■ **GIVEN INSTRUCTION**:
Copy the data from the line containing "Screen dimensions: 775x775" down through the line containing "(x=140, y=283)", substituting "order number" for "tracking number" and changing nothing else. Leave out the pictures.

■ **SUPPLIED MATERIAL**:
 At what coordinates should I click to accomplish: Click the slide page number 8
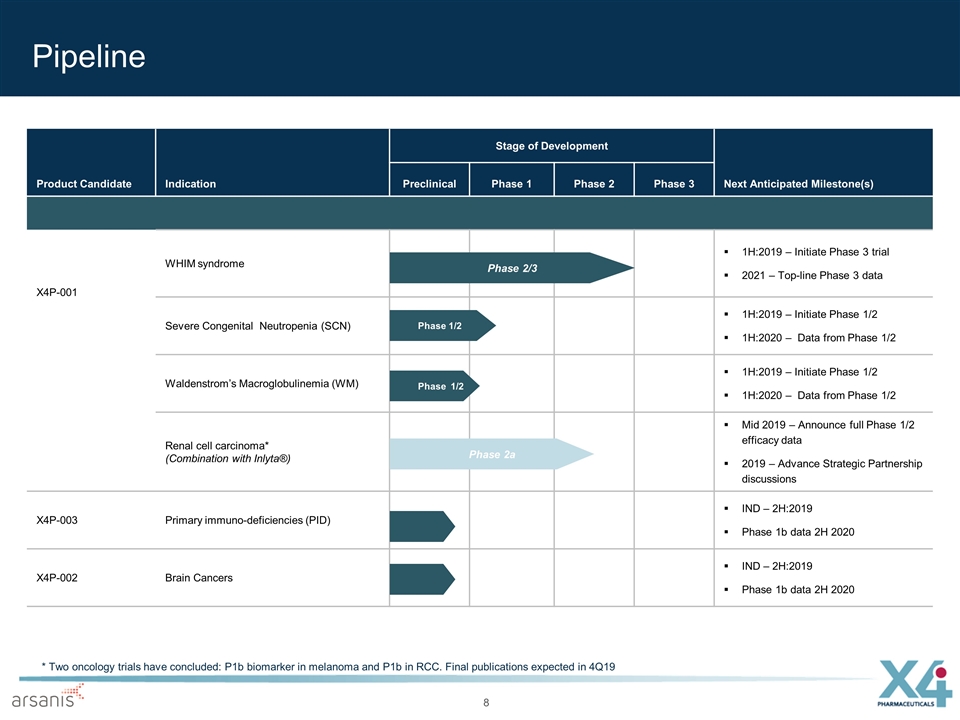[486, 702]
--
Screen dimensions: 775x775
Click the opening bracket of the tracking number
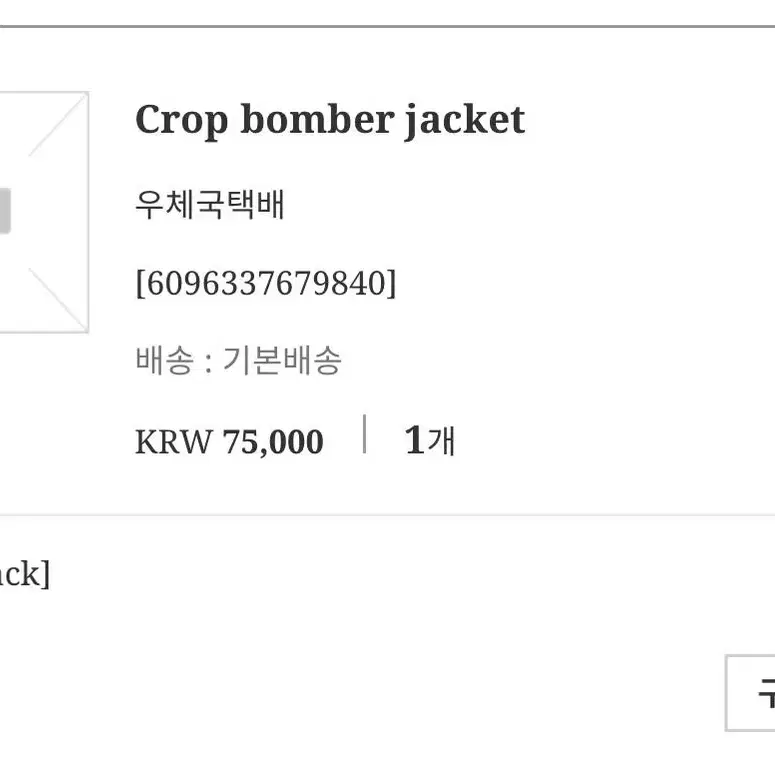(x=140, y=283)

■ **FULL ANSWER**:
Screen dimensions: 775x775
Click the opening bracket of the order number
(x=140, y=283)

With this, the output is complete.